NASA on Saturday began the final phase of launch preparations for its Artemis II mission, moving the agency’s Space Launch System (SLS) rocket toward its Florida launchpad ahead of the first crewed flight under its lunar return programme.

The 322-foot-tall SLS rocket was rolled out of the Vehicle Assembly Building at the Kennedy Space Center shortly after sunrise, travelling at about one mile per hour on its mobile launch platform for a four-mile journey to the pad. Hundreds of NASA employees and contractors gathered along the route to watch the slow procession.

“We truly look at that and see teamwork, we see global cooperation, we see a strong nation leading the way,” said Artemis II mission commander Reid Wiseman, speaking to reporters as the rocket moved toward the pad.

The Artemis II mission will be the second flight of the multibillion-dollar Artemis programme and the first to carry astronauts. The four-person crew — three Americans and one Canadian — will undertake a roughly 10-day mission that will send them around the moon and back, pushing humans farther into space than ever before.

“It represents an extraordinary American workforce, right there,” said mission astronaut Jeremy Hansen of Canada.

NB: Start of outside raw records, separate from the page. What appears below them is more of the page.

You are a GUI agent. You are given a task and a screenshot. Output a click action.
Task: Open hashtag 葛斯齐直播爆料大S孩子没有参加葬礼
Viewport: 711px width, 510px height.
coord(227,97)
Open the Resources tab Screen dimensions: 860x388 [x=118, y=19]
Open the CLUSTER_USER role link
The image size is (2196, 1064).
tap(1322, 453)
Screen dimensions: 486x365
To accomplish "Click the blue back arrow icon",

NASA is targeting a launch as early as February 6, though the schedule depends on the outcome of a critical “wet dress rehearsal,” planned four days earlier, which will simulate the full launch countdown to identify potential technical issues. Artemis launch director Charlie Blackwell-Thompson said the rehearsal would play a central role in determining readiness.

“Wet dress is really the driver,” Blackwell-Thompson said on Friday. “You’re going to need a little bit of time to look at the data.”

The February timeline could also be affected by scheduling demands at the space centre tied to another astronaut mission to the International Space Station, after the return of a previous crew was accelerated due to a medical issue.

NASA has identified three potential launch windows for Artemis II, extending through April, aligned with orbital mechanics required for the lunar flyby. The windows currently run from February 6 to April 11, March 3 to March 11, or April 1 to April 6.

Artemis II follows the programme’s uncrewed test flight in 2022 and is intended to pave the way for later missions that would land astronauts on the moon later this decade.